The launch of official MCP support across Google services represents more than a technical announcement—it signals a fundamental shift in how AI systems interact with our digital world. By providing managed, standardized connections between advanced reasoning models and practical tools, Google removes significant barriers to creating genuinely helpful AI agents. These aren’t just chatbots with expanded capabilities; they’re proactive assistants that understand goals, access relevant resources, and take authorized actions to move work forward.

This transformation matters because it addresses the core limitation that has held back practical AI adoption. Intelligence alone isn’t enough; AI systems need reliable pathways to impact the physical and digital environments where real work happens. MCP provides that connective tissue, and Google’s enterprise-grade implementation ensures these connections are secure, observable, and manageable at scale.

As developers begin building with these new capabilities, they’ll discover that MCP’s true value lies in composability. Agents that combine BigQuery analysis with Maps context, or that coordinate GKE operations with security policy enforcement, demonstrate capabilities greater than the sum of their parts. This composability enables solutions to complex, multi-faceted problems that previously required teams of specialists to address.

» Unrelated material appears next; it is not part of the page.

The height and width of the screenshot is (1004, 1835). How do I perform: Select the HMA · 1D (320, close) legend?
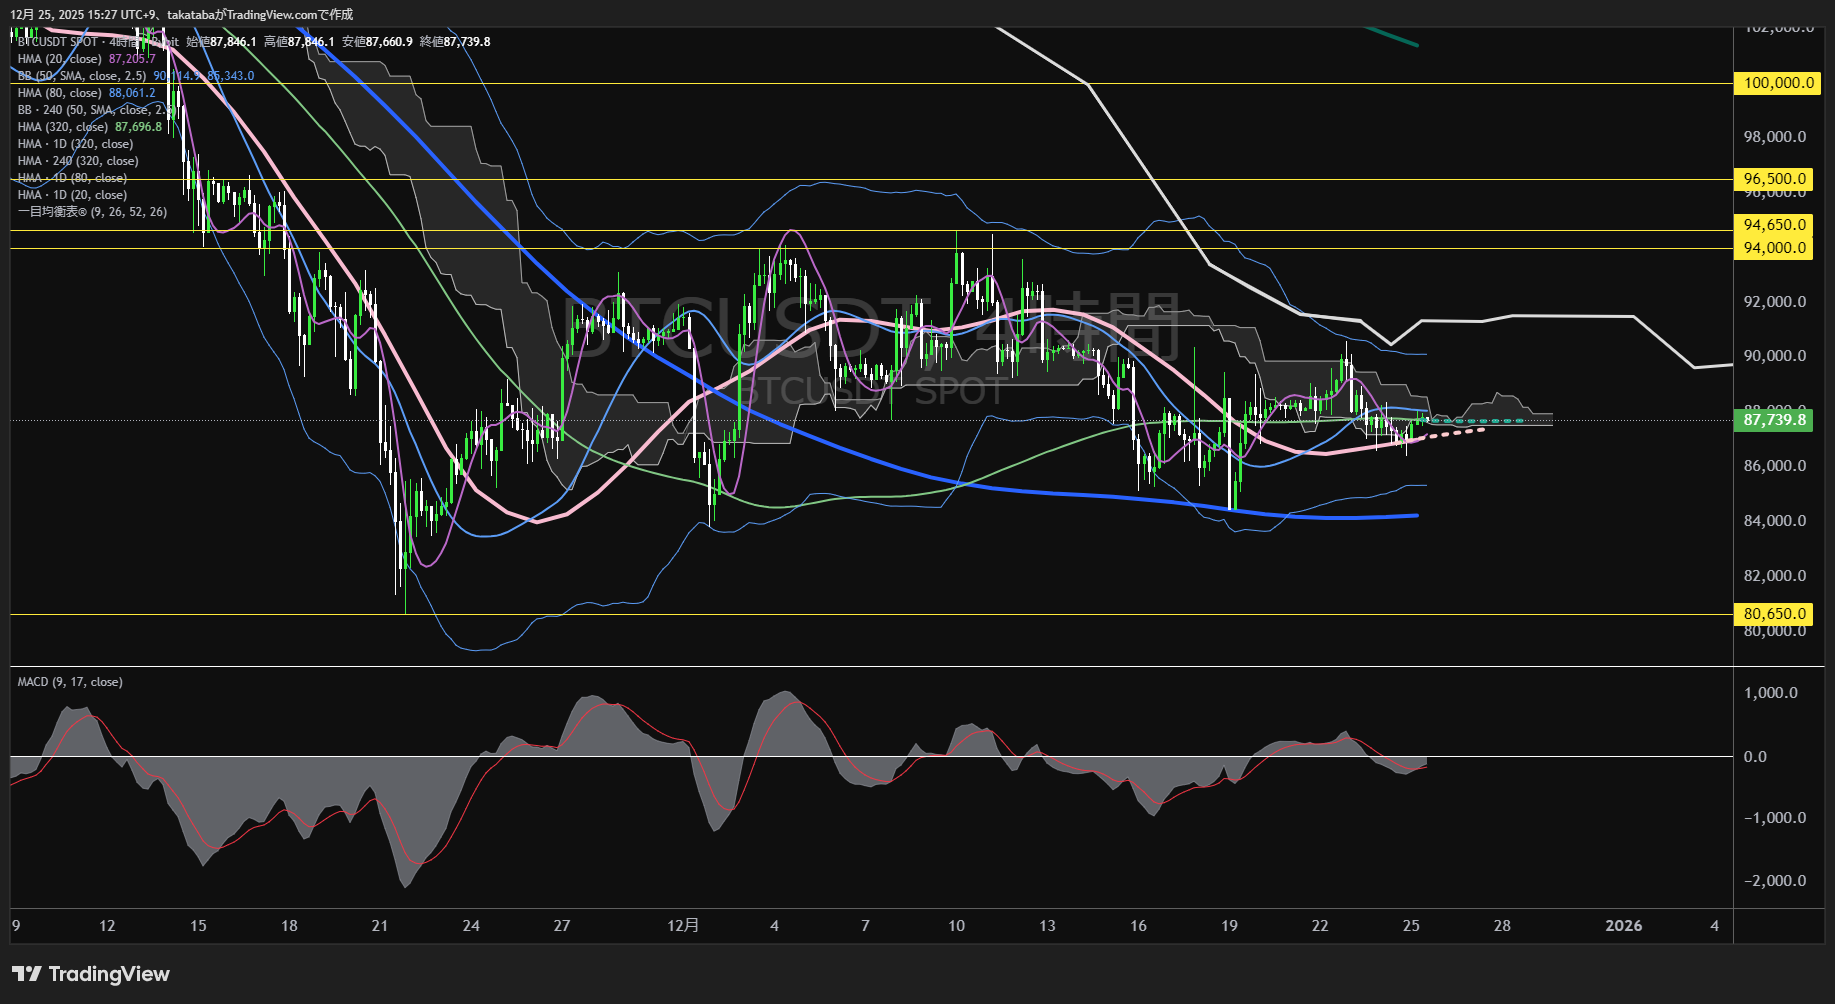pyautogui.click(x=75, y=144)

The journey toward truly agentic AI remains ongoing, but Google’s MCP investment provides critical infrastructure for this evolution. By standardizing connections through open collaboration, prioritizing enterprise security requirements, and delivering managed reliability, Google creates conditions where developers can focus on agent value rather than integration complexity. The retail location scout example illustrates this potential—not as a futuristic concept but as a practical application available today.

Organizations should view this moment as both opportunity and invitation. The infrastructure for building production-ready agents now exists on Google Cloud. Teams can start small with focused use cases that demonstrate clear value while building internal expertise. As confidence grows, these initial implementations can expand into more sophisticated workflows that transform how businesses operate. The key is beginning the journey with practical applications that solve real problems.

Google’s commitment to this ecosystem extends beyond today’s announcements. As a founding member of the Agentic AI Foundation, Google will continue contributing to MCP’s evolution through open collaboration. Future service integrations will expand agent capabilities across the entire Google Cloud portfolio. This long-term perspective ensures today’s agent investments remain viable as the ecosystem matures.

The future of work won’t involve humans replaced by AI, but humans empowered by AI agents that handle routine complexity while people focus on creative problem-solving and relationship building. Google’s MCP infrastructure provides the foundation for this collaborative future—one standardized connection at a time. By giving agents reliable pathways to tools and data, we free developers to imagine what these agents might accomplish next. The tools are ready; now we build the future together.

For developers eager to begin, comprehensive documentation and sample applications provide practical starting points. The MCP overview guides new users through core concepts, while service-specific documentation offers implementation details for Maps, BigQuery, GCE, and GKE integrations. The “Launch My Bakery” sample application demonstrates real-world patterns for combining multiple MCP services into a cohesive agent experience. These resources transform theoretical possibilities into practical implementations, accelerating the journey from curiosity to production.

As this ecosystem evolves, the most valuable innovations will likely emerge from unexpected combinations—agents that connect previously isolated data sources, automate previously manual workflows, or provide insights previously hidden in complex systems. By standardizing the connections through MCP, Google creates conditions where these innovations can emerge organically from developer creativity rather than being constrained by integration complexity. This open foundation invites everyone to participate in building the agentic future, one practical solution at a time.